WHAT YOU WILL DO ▸
Copy the text on bloat in calves word for word, in full.

--- READING TEXT ---

Bloat in calves is most frequently seen in the first one to two weeks of life. Calves may refuse milk, have a distended abdomen (right side or both sides), grind their teeth, kick at their belly, become depressed or lethargic, have droopy ears, and may die suddenly. The time between the first signs of bloat and death can be as little as four hours. Any calf that dies suddenly without explanation should be necropsied (examined by a veterinarian after death) to determine the cause of death and prevent additional cases. In the case of bloat, there are several ways to adjust calf management to prevent additional cases.
When adult cattle bloat, gas becomes trapped in the rumen (the first of the four stomach compartments). Often, passing a tube through the mouth into the rumen can release the gas and provide relief. However, when calves bloat, gas is trapped in the abomasum (the last of the four stomach compartments). This means that tubing them will not help release the gas, as a tube cannot pass from the mouth through the entire stomach and into the abomasum. It is also ill-advised to insert a needle into the calf’s side to release the gas, as this could cause stomach contents to leak into the calf’s abdomen. This can lead to infection and sepsis. Sepsis causes organ damage and inflammation throughout the body, which can kill the calf. Work with your veterinarian to create a protocol for managing bloat in calves, which may include instructions to call your veterinarian immediately if you notice a calf with signs of bloat. Bloat can kill a calf quickly if there is any delay in diagnosis or getting veterinary attention. Not all calves will respond to treatment, and catching cases before they turn deadly can be a challenge. For these reasons, preventing bloat is the best way to prevent calf loss.

--- RAW DATA ---

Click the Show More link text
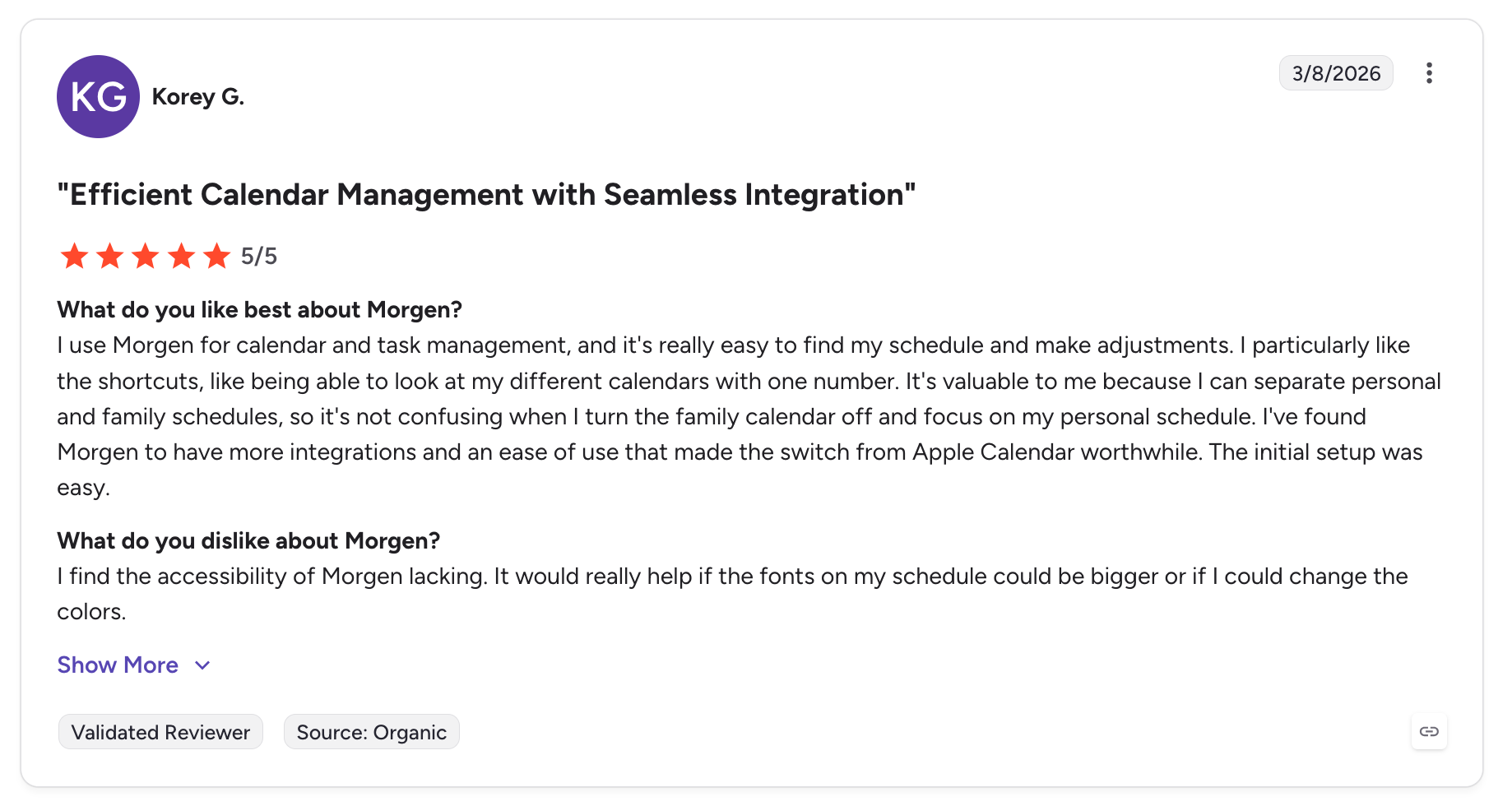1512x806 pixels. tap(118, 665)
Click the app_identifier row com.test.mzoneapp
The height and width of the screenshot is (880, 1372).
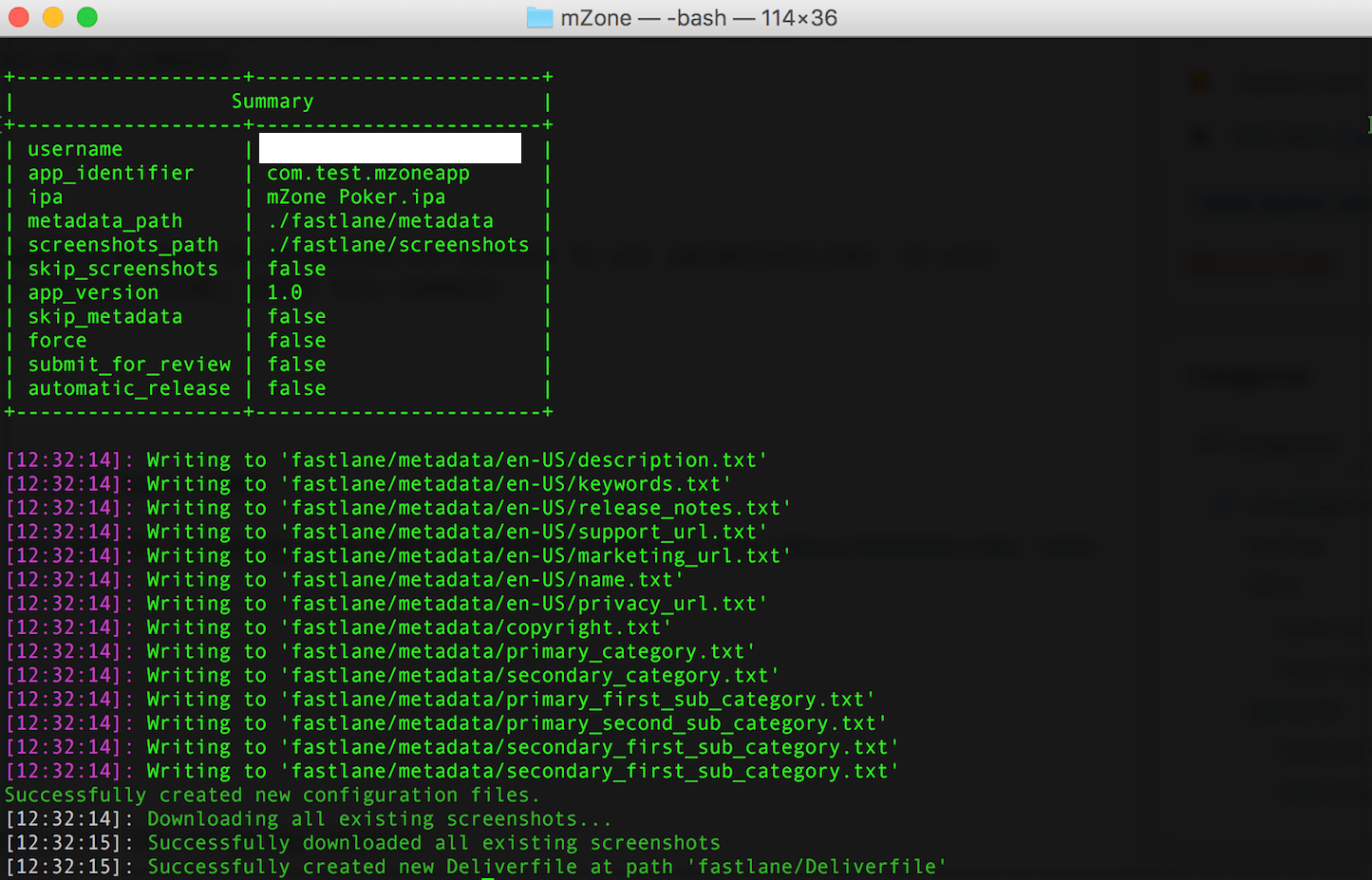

---

EXERCISE SOLUTION ▸
Bloat in calves is most frequently seen in the first one to two weeks of life. Calves may refuse milk, have a distended abdomen (right side or both sides), grind their teeth, kick at their belly, become depressed or lethargic, have droopy ears, and may die suddenly. The time between the first signs of bloat and death can be as little as four hours. Any calf that dies suddenly without explanation should be necropsied (examined by a veterinarian after death) to determine the cause of death and prevent additional cases. In the case of bloat, there are several ways to adjust calf management to prevent additional cases.
When adult cattle bloat, gas becomes trapped in the rumen (the first of the four stomach compartments). Often, passing a tube through the mouth into the rumen can release the gas and provide relief. However, when calves bloat, gas is trapped in the abomasum (the last of the four stomach compartments). This means that tubing them will not help release the gas, as a tube cannot pass from the mouth through the entire stomach and into the abomasum. It is also ill-advised to insert a needle into the calf’s side to release the gas, as this could cause stomach contents to leak into the calf’s abdomen. This can lead to infection and sepsis. Sepsis causes organ damage and inflammation throughout the body, which can kill the calf. Work with your veterinarian to create a protocol for managing bloat in calves, which may include instructions to call your veterinarian immediately if you notice a calf with signs of bloat. Bloat can kill a calf quickly if there is any delay in diagnosis or getting veterinary attention. Not all calves will respond to treatment, and catching cases before they turn deadly can be a challenge. For these reasons, preventing bloat is the best way to prevent calf loss.